Aluminum-induced mitochondrial dysfunction leads to lipid accumulation in human hepatocytes: a link to obesity.

Mitochondrial dysfunction is the cause of a variety of pathologies associated with high energy-requiring tissues like the brain and muscles. Here we show that aluminum (Al) perturbs oxidative-ATP production in human hepatocytes (HepG2 cells). This Al-induced mitochondrial dysfunction promotes enhanced lipogenesis and the accumulation of the very low density lipoprotein (VLDL). Al-stressed HepG2 cells secreted more cholesterol, lipids and proteins than control cells.

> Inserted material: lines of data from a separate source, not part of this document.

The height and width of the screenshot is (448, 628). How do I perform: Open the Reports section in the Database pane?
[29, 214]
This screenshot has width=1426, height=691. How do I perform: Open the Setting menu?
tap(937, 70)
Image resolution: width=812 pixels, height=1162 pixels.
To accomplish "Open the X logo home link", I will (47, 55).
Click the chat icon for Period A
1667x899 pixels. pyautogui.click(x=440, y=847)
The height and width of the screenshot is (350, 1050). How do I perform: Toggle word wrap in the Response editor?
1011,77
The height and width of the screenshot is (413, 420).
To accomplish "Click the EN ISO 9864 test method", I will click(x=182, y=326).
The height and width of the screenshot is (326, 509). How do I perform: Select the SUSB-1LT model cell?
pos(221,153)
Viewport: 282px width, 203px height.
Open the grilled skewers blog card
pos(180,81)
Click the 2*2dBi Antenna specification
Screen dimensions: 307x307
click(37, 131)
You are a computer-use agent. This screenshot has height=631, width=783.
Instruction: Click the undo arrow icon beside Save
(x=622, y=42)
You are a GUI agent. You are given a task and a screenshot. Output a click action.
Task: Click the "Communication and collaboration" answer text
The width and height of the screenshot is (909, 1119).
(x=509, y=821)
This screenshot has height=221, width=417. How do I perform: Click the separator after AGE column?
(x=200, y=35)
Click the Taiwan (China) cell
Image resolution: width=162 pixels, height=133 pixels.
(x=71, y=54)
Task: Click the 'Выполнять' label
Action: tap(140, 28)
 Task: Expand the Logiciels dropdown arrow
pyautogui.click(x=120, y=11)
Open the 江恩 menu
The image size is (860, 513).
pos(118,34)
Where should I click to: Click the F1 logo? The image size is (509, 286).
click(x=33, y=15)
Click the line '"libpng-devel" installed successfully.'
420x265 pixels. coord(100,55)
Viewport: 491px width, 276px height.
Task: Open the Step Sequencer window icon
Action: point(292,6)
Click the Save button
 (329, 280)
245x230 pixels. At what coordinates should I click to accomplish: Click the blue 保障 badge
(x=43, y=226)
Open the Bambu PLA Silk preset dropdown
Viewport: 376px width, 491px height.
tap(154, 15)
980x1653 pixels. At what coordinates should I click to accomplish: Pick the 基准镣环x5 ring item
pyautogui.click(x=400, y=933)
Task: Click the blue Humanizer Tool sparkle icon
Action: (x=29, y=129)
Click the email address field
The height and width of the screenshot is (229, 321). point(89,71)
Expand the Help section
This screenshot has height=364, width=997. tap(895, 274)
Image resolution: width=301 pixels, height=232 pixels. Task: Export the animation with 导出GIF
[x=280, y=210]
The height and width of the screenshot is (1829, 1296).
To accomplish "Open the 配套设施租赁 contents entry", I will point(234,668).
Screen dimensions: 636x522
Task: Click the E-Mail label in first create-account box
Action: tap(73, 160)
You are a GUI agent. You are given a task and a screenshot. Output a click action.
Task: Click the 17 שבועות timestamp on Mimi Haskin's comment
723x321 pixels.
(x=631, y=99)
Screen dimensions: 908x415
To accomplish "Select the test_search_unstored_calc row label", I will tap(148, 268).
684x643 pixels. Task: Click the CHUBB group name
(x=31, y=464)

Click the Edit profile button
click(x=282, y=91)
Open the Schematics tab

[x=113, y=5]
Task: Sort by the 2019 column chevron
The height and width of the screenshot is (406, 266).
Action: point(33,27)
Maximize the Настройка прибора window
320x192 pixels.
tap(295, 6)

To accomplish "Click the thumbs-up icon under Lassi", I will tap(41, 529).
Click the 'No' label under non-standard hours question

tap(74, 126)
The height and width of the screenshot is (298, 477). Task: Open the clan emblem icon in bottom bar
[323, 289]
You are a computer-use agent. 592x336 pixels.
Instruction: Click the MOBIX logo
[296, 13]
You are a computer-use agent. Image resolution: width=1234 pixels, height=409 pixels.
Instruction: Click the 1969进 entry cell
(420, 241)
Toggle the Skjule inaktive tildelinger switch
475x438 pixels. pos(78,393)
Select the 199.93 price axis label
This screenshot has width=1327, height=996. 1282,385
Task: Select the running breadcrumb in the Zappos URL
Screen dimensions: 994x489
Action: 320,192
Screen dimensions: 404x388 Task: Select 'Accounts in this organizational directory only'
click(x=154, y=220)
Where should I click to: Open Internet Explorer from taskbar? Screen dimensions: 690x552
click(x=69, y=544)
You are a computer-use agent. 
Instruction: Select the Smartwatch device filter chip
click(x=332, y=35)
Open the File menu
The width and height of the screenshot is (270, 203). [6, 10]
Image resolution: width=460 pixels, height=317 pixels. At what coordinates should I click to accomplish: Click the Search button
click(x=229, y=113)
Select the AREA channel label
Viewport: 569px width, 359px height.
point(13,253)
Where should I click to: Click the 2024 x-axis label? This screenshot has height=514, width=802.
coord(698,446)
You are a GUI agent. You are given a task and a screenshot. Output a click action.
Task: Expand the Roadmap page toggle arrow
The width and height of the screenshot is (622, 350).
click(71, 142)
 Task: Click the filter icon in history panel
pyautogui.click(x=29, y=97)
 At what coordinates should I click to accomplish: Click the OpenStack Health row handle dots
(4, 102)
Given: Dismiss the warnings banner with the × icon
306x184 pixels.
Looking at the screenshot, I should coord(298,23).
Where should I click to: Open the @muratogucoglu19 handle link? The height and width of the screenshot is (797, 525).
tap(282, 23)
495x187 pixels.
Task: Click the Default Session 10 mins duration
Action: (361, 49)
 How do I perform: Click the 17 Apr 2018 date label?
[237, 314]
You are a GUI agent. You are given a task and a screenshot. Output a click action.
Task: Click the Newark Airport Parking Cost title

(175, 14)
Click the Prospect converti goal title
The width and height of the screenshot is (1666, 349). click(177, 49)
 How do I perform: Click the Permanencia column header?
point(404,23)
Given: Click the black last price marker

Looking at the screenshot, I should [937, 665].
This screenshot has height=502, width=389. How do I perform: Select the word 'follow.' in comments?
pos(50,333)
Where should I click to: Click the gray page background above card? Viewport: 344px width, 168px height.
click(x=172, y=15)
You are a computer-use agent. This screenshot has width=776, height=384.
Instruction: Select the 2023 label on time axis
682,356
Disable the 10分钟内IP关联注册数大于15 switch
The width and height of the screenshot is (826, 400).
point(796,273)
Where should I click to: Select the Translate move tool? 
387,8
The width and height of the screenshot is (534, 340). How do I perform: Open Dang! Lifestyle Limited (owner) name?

The level of apolipoprotein B-100 (ApoB-100) was markedly increased in the culture medium of the cells exposed to Al. (13)C-NMR and HPLC studies revealed a metabolic profile favouring lipid production and lowered ATP synthesis in Al-treated cells. Electrophoretic and immunoblot analyses pointed to increased activities and expression of lipogenic enzymes such as glycerol 3-phosphate dehydrogenase (G3PDH), acetyl CoA carboxylase (ACC) and ATP-citrate lyase (CL) in the hepatocytes exposed to Al, and a sharp diminution of enzymes mediating oxidative phosphorylation. D-Fructose elicited the maximal secretion of VLDL in the Al-challenged cells. These results suggest that the Al-evoked metabolic shift favours the accumulation of lipids at the expense of oxidative energy production in hepatocytes.